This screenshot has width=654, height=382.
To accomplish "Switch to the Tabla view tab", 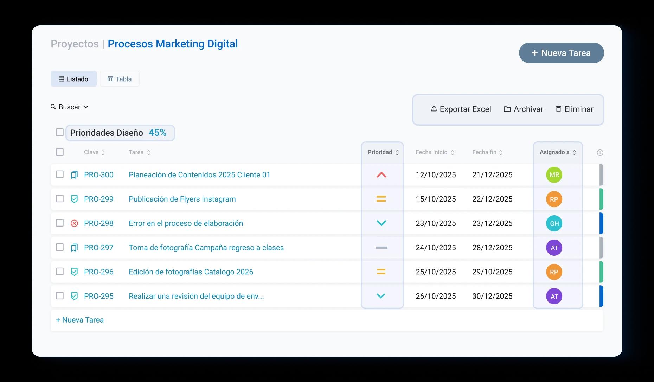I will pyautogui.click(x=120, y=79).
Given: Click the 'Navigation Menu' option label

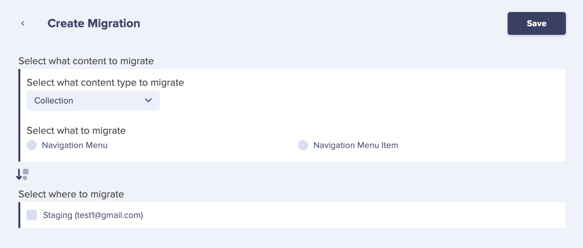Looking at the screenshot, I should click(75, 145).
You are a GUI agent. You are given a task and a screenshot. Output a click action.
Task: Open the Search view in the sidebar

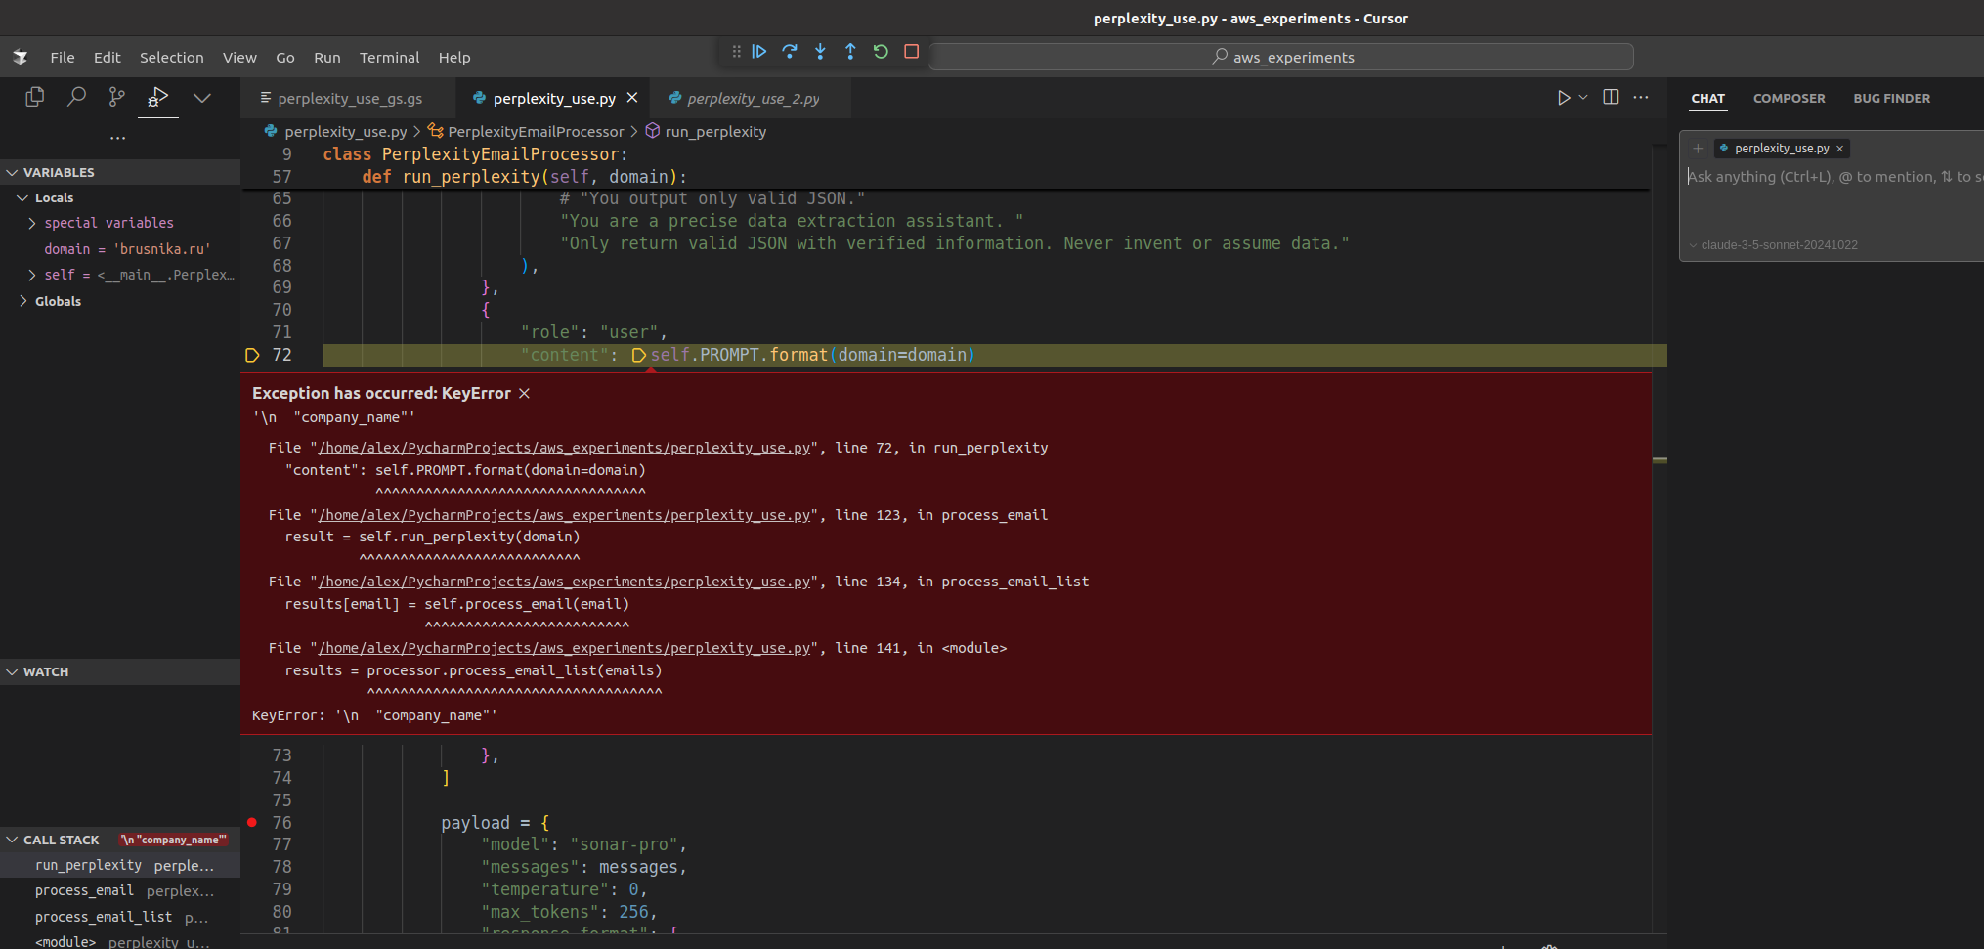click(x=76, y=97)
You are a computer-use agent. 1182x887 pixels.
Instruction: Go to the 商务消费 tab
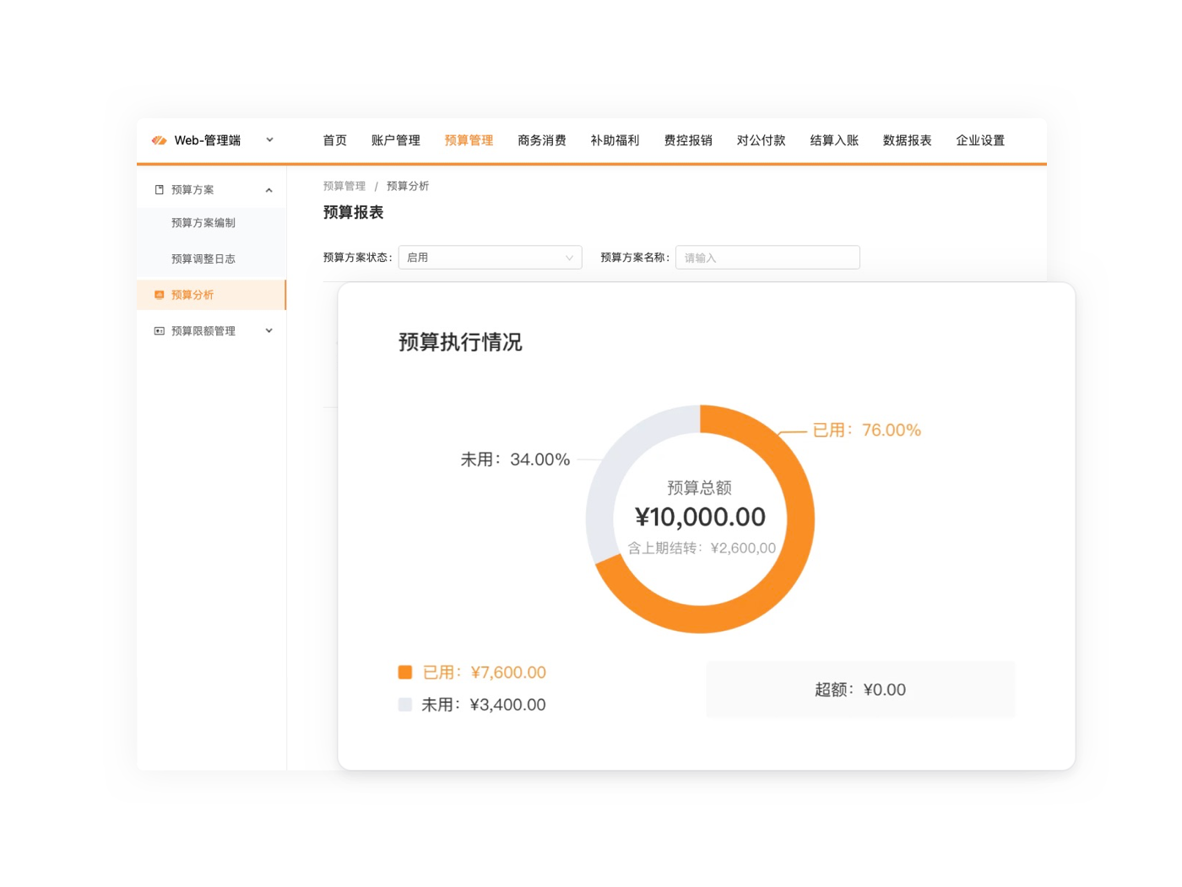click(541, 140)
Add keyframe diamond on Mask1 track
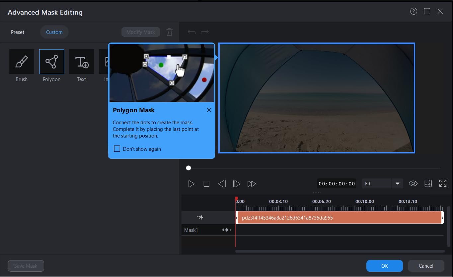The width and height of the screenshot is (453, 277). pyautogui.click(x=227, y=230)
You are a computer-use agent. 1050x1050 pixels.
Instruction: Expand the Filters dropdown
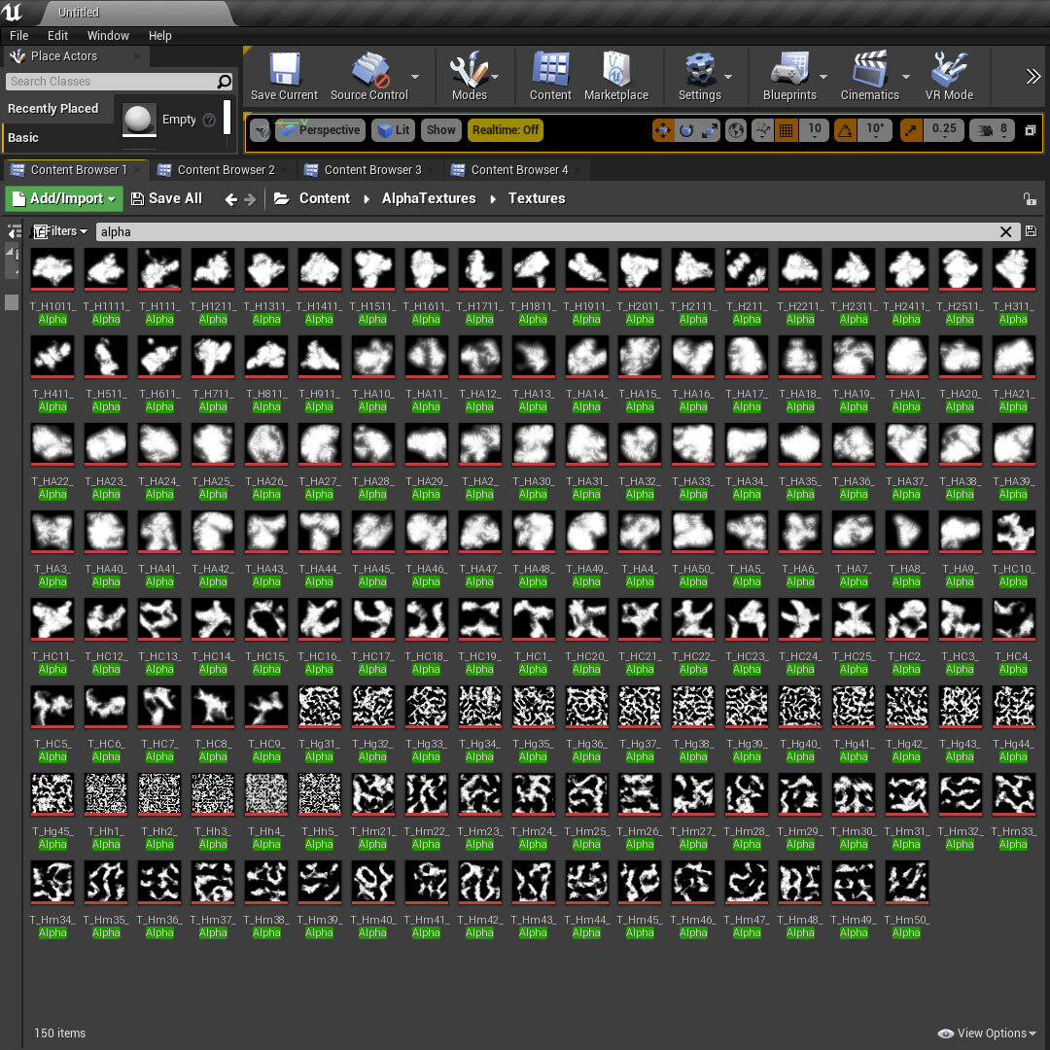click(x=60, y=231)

> **What to work on**:
Going through the material, how many lines contain the word "computer"? Please give only the number.

> **Solved exercise**:
2